Goal »
Please reproduce the material from the line with "Given: Click the 助你轻松解决 subtitle text" up to and including the line with "The height and width of the screenshot is (512, 1024).", character for character and nothing more.

Data to use »
══════════════════════════════
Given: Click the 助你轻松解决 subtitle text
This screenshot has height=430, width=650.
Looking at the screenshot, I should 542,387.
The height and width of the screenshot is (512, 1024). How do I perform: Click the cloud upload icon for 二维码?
══════════════════════════════
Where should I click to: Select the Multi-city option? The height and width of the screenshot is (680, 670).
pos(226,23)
══════════════════════════════
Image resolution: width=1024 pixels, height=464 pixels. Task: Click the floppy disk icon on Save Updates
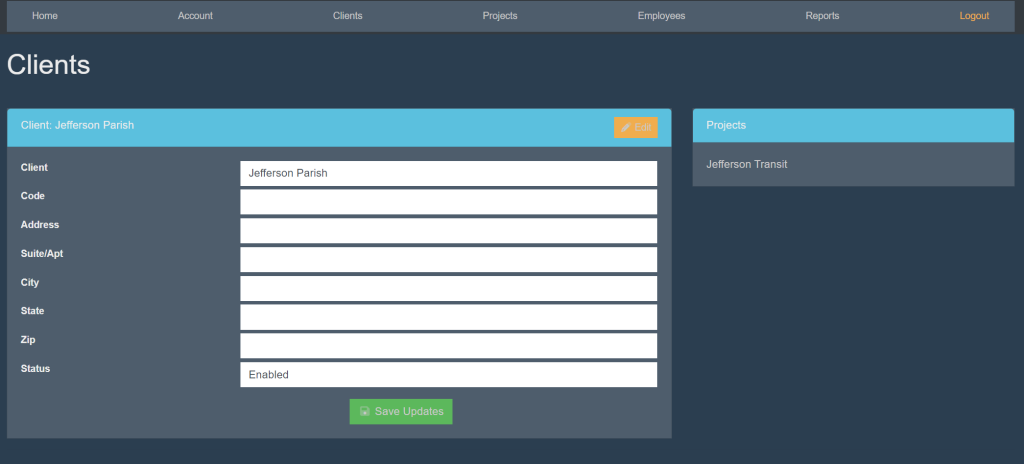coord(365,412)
══════════════════════════════
Task result »
Given: Click the 助你轻松解决 subtitle text
This screenshot has height=430, width=650.
Looking at the screenshot, I should 542,387.
The height and width of the screenshot is (512, 1024). How do I perform: Click the cloud upload icon for 二维码?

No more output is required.